A Loose Affiliation With The Real

When this day came one year ago, it was expected and overdue. It was anticipated, and in a sad, seemingly selfishly yet equally compassionate way, it was wished for and strongly desired. The path to that point was long, filled with shock, confusion, modest hope and ample uncertainty. With intention, resolution, deep reflection, insight, inspiration and a sense of reconciliation.

It's only a year later that I'm coming to the point of comprehending how quickly it all happened and how much I wish I could have been even more present throughout the experience.

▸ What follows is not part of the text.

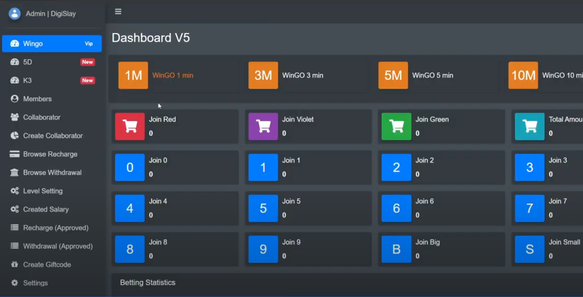Viewport: 583px width, 297px height.
Task: Click the blue Join 0 number tile
Action: (x=130, y=167)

For myself, for her, for our kids.

Looking through photos last night, recalling specific conversations and moments shared before and throughout the final thirteen months of her life dying of Cancer, and listening to an archive I have of voicemails left over the nine years that spanned the range of heartache, separation, frustrated co-parenting, to gratitude for my presence through her diminishing presence and fading ability to respond to myself or others at all, forces me to face what I have yet to face fully. The significance, the magnitude, the loss of somebody that I struggled with at times throughout even those final months. Due to years of complicated emotional entanglement that we never quite fully unraveled.

I had a dream last night in which Lucky drowned. The details are irrelevant, the circumstances were accidental, but the point was that he drowned. That dog annoys me 75 percent of the time and is a joy 25. The annoyances are not intentional, not conscious choices, not on purpose. He's a dog. A particular breed with its character, influences and learned responses. He's hyper. He's highly impulse driven. His presence takes me off task and is a daily frustration.

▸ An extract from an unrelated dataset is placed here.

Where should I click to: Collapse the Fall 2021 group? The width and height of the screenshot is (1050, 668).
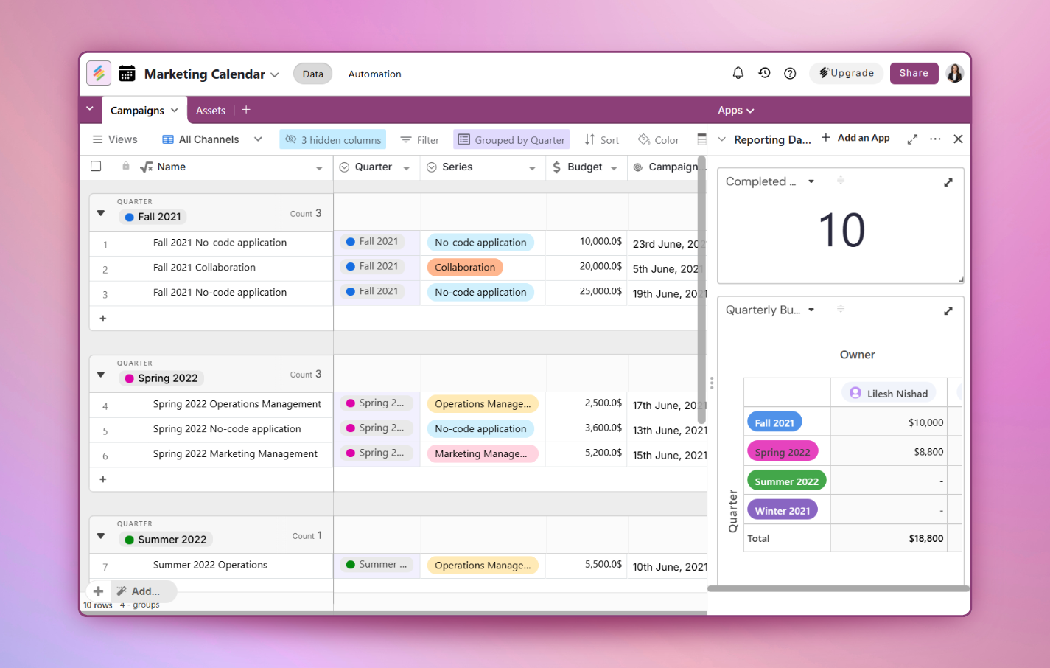pyautogui.click(x=101, y=214)
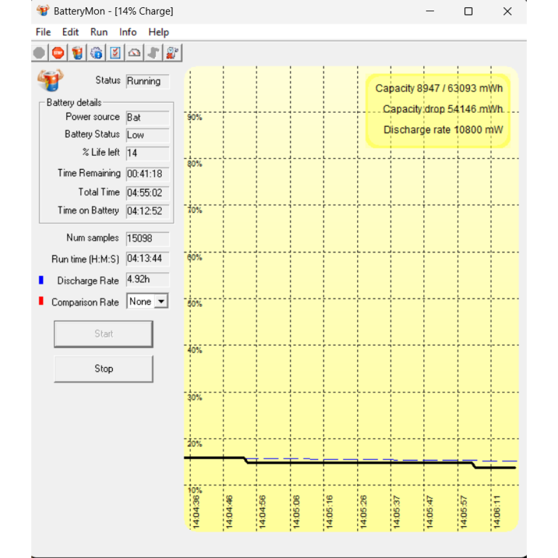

Yet I still love him. I was devastated in the dream by the feelings surrounding his demise. I woke up feeling it too. I felt a loss, not a relief, of something I valued more than the inconveniences: his presence, innocence, and positive influences on my family and me.

The Zen/stoic path I've been trying to follow has, as a cornerstone, the notion that the only thing you have control over is your reactions. It's something I understand, value, appreciate and agree with, yet it's challenging to apply consciously and consistently after 60+ years of unconscious response to the latter.

I could not control Linda or her Cancer. As much as I felt throughout her final year that I was managing my responses as sincerely as possible, I realize now that I was and am still removed just enough, guarded just enough, and controlling just enough to have kept the realities of the ticking clock's incessantly increasing volume out of my mind. Throughout this, I wasn't as aggressively mindful to fully set aside our history and indifference and be more compromising in my acceptance of the connection we shared, fractured and fragmented as it was for over two full decades.

Now, I long for a second chance to be as present, direct, and honest as I would be today. To have said more about my regrets instead of defending my actions and choices, regardless of how strongly I felt a need to do so. The two can and did exist in parallel. I think there's so much more I could have done, and losing that access amplifies its absence.

Kathy said yesterday that she was and remained deeply affected by this loss, more than her parents or brother Jay's passing, even though she was not as close to Linda. That's how I often feel too. I default to the survival skill of compartmentalizing it as ambivalent grief or one of a few other counseling terms used to describe the struggle between apathy and devastation. Yet I still feel a loss for my kids, myself, and primarily for her.

I know from experience that this wound will leave lifetime scars on our kids. I harbor regret for what could have been different had I tried harder to foster a healthier relationship post-divorce, maybe pre-divorce, or just been honest from day one that it wasn't where I belonged at all. But for her, my struggle continues to be reconciling if anything could have made her worry less, enjoy more, let go of the fear, and focus on living her life to the fullest. By seeing every moment she had consciously as a gift. With an end in mind as an absolute reality, our perspectives and priorities can change dramatically.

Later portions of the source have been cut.